== Records supplied ==
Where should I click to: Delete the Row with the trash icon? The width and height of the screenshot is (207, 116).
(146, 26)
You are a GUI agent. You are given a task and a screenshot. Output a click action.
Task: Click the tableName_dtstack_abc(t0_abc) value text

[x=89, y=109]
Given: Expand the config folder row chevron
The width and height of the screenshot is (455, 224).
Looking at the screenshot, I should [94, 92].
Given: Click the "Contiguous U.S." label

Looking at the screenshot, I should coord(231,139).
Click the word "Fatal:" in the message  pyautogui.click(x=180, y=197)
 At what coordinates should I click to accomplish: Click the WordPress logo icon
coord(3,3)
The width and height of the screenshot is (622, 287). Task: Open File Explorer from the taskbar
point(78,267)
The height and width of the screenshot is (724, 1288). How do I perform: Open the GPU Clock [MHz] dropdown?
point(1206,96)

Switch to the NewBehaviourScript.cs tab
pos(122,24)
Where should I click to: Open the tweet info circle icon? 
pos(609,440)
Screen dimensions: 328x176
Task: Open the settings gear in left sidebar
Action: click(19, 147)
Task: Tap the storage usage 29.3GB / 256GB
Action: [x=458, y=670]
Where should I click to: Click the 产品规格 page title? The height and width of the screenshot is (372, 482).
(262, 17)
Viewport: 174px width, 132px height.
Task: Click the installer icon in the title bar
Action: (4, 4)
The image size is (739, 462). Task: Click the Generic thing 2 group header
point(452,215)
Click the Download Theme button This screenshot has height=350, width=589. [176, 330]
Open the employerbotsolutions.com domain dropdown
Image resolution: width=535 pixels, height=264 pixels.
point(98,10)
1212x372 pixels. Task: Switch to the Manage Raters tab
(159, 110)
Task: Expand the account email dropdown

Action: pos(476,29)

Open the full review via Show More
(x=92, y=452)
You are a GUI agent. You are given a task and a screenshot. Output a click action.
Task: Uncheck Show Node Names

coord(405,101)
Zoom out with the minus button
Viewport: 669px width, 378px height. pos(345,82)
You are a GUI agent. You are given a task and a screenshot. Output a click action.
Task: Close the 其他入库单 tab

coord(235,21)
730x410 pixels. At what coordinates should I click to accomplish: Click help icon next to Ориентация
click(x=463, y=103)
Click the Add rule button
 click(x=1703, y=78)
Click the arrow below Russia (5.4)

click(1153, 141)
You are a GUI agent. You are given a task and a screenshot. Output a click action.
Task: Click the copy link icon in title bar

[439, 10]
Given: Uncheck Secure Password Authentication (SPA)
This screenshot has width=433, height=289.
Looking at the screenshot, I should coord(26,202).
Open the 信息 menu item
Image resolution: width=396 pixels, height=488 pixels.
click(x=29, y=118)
===
All the records, from the first line to the last: repeat them exactly.

_Output below:_
Where should I click to: Delete the Row with the trash icon? The width and height of the screenshot is (207, 116).
(146, 26)
You are a GUI agent. You are given a task and a screenshot. Output a click action.
Task: Click the tableName_dtstack_abc(t0_abc) value text

[x=89, y=109]
Given: Expand the config folder row chevron
The width and height of the screenshot is (455, 224).
Looking at the screenshot, I should [94, 92].
Given: Click the "Contiguous U.S." label

Looking at the screenshot, I should coord(231,139).
Click the word "Fatal:" in the message  pyautogui.click(x=180, y=197)
 At what coordinates should I click to accomplish: Click the WordPress logo icon
coord(3,3)
The width and height of the screenshot is (622, 287). Task: Open File Explorer from the taskbar
point(78,267)
The height and width of the screenshot is (724, 1288). How do I perform: Open the GPU Clock [MHz] dropdown?
point(1206,96)

Switch to the NewBehaviourScript.cs tab
pos(122,24)
Where should I click to: Open the tweet info circle icon? 
pos(609,440)
Screen dimensions: 328x176
Task: Open the settings gear in left sidebar
Action: click(19, 147)
Task: Tap the storage usage 29.3GB / 256GB
Action: [x=458, y=670]
Where should I click to: Click the 产品规格 page title? The height and width of the screenshot is (372, 482).
(262, 17)
Viewport: 174px width, 132px height.
Task: Click the installer icon in the title bar
Action: (4, 4)
The image size is (739, 462). Task: Click the Generic thing 2 group header
point(452,215)
Click the Download Theme button This screenshot has height=350, width=589. [176, 330]
Open the employerbotsolutions.com domain dropdown
Image resolution: width=535 pixels, height=264 pixels.
point(98,10)
1212x372 pixels. Task: Switch to the Manage Raters tab
(159, 110)
Task: Expand the account email dropdown

Action: pos(476,29)

Open the full review via Show More
(x=92, y=452)
You are a GUI agent. You are given a task and a screenshot. Output a click action.
Task: Uncheck Show Node Names

coord(405,101)
Zoom out with the minus button
Viewport: 669px width, 378px height. pos(345,82)
You are a GUI agent. You are given a task and a screenshot. Output a click action.
Task: Close the 其他入库单 tab

coord(235,21)
730x410 pixels. At what coordinates should I click to accomplish: Click help icon next to Ориентация
click(x=463, y=103)
Click the Add rule button
 click(x=1703, y=78)
Click the arrow below Russia (5.4)

click(1153, 141)
You are a GUI agent. You are given a task and a screenshot. Output a click action.
Task: Click the copy link icon in title bar

[439, 10]
Given: Uncheck Secure Password Authentication (SPA)
This screenshot has width=433, height=289.
Looking at the screenshot, I should coord(26,202).
Open the 信息 menu item
Image resolution: width=396 pixels, height=488 pixels.
click(x=29, y=118)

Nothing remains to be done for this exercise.